Une idée pas si en l’air que ça…
Il y a maintenant 20 ans, Alain Thomas et Alain Binard, les deux principaux fondateurs de l’association, grands amateurs de saut à l’élastique et pratiquants de longue date, ont une idée un peu folle : « l’idée de départ, c’était d’organiser en 1991 une grande opération sida du haut de l’Arche de la Défense, certains travaillaient pas très loin et ils ont eu une idée comme ça, tiens, et si on sautait pour une bonne cause », explique Emmanuel Duperrey, l’actuel président de l’association. À l’époque, Alain Thomas a un ami qui découvre sa séropositivité, ce qui motive son désir de sauter « utile ». « Il voulait allier cette bonne cause à une activité ludique et un défi sur soi, c’est à dire se jeter dans le vide. » Finalement, plusieurs des partenaires se désistent, les autorisations à obtenir sont trop nombreuses et le projet ne se fait pas, « mais ça reste toujours dans nos têtes en tout cas », sourit Emmanuel.
Contre le sida
Mais entre temps, l’association est née, a réussi à rassembler quelques bonnes volontés, des personnes toutes persuadées que « sauter à l’élastique c’est bien, mais pour une bonne cause c’est mieux » et commence à proposer des activités de saut à l’élastique aux communes et comités d’entreprise, en distribuant l’argent ainsi récolté à la lutte contre le sida, notamment à Aides. Elle est aussi présente sur plusieurs festivals, en particulier Solidays, le festival engagé mis en place par Solidarité Sida.

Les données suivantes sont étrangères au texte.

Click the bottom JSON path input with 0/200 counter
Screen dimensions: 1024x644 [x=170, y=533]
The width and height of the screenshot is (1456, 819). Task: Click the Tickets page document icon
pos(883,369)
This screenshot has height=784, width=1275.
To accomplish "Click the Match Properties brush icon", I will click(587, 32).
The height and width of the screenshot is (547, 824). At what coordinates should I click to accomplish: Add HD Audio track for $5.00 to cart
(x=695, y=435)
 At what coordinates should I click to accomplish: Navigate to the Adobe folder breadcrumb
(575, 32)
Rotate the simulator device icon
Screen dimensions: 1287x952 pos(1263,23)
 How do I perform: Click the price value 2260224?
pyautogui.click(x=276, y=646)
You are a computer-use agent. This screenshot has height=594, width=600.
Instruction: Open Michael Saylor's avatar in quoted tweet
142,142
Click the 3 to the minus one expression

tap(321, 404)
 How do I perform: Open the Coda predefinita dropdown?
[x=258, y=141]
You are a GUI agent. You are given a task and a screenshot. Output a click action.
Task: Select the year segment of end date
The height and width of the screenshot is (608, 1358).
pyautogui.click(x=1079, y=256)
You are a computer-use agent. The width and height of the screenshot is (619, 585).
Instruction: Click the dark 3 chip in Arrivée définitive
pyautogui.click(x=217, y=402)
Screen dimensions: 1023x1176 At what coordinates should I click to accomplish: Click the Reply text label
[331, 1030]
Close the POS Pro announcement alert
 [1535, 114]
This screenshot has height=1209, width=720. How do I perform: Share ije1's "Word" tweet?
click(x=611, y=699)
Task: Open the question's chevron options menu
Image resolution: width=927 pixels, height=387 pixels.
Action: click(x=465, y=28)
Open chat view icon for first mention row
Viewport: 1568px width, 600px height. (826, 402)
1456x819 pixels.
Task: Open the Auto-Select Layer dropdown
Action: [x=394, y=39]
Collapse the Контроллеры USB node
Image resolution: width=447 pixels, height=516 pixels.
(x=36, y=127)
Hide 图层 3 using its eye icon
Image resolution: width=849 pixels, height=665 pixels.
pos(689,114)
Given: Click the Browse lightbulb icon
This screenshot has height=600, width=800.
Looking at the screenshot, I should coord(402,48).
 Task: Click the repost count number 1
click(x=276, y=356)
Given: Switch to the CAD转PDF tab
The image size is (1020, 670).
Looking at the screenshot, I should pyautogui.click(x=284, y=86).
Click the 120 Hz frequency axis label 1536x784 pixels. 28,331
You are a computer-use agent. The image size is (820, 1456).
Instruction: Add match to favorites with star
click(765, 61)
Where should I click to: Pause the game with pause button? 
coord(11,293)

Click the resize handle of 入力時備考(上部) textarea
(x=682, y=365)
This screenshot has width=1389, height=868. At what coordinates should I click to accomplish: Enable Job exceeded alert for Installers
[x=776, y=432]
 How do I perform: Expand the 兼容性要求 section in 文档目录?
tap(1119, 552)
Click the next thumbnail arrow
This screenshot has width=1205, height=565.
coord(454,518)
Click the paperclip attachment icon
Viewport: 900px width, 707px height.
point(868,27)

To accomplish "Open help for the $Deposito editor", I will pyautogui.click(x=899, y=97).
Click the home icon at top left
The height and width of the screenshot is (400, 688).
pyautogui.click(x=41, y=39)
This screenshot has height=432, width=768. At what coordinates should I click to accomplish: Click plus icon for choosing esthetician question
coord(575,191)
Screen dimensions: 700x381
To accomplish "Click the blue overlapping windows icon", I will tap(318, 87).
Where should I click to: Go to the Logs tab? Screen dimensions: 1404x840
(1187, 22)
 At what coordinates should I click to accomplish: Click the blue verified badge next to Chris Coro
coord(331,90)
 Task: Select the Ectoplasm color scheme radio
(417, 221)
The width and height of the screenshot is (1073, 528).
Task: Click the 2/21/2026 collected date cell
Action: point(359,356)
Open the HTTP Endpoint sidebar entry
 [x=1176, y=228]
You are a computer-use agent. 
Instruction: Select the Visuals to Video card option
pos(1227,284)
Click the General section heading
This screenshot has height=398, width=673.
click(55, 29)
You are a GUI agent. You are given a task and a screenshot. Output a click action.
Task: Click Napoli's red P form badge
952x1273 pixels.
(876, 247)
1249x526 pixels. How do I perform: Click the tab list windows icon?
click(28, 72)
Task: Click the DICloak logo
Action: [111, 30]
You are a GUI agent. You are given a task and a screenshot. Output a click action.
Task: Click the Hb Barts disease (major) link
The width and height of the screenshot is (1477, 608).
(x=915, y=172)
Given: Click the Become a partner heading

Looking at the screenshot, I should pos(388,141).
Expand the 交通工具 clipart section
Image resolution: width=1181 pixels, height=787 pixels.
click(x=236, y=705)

Un des avantages que présente Une idée en l’air, en dehors d’un coût bien moindre (voire nul) pour les sauteurs, c’est sa très grande mobilité, puisque les grues de chantiers utilisées peuvent aller presque partout. Pas besoin d’un pont pour s’envoyer en l’air ! Composée uniquement de bénévoles, l’organisation fabrique elle-même ses élastiques en latex (les Benjy, terme francisé issu du « Bungee » néo-zélandais) et, très tatillonne sur la sécurité, fait partie des trois premiers signataires des normes AFNOR édictées en 2001, qui prévoient des limites d’utilisation pour les élastiques et d’autres mesures très strictes.
Action sociale
L’autre pendant de l’association est son action sociale. Ainsi en 1999 et 2002, elle organise des stages de formation dans des quartiers dits « sensibles », où des dizaines de jeunes apprennent à fabriquer un élastique et encadrer le saut. « C’est vrai qu’au début, ils étaient un petit peu turbulents », explique Emmanuel « mais plus la fabrication d’élastique avançait plus ils étaient sérieux, car ils savaient qu’ils allaient sauter avec ces élastiques, qu’ils allaient faire sauter leur camarades, etc ». Forcément ça calme, mais aussi, ça responsabilise, ce n’est pas tous les jours que l’on met la vie d’autres personnes entre vos mains… Depuis, peu de ces initiés sont restés dans l’association, faute de temps, et de mobilité surtout. Mais Emmanuel et les autres bénévoles ne baissent pas les bras. « Dans les quartiers sensibles, nous aimons bien par exemple qu’on mette à notre disposition un ou deux jeunes qui seront exclusivement en charge du déharnachement. On aime les faire participer, pour qu’ils fassent aussi le lien entre eux et nous. »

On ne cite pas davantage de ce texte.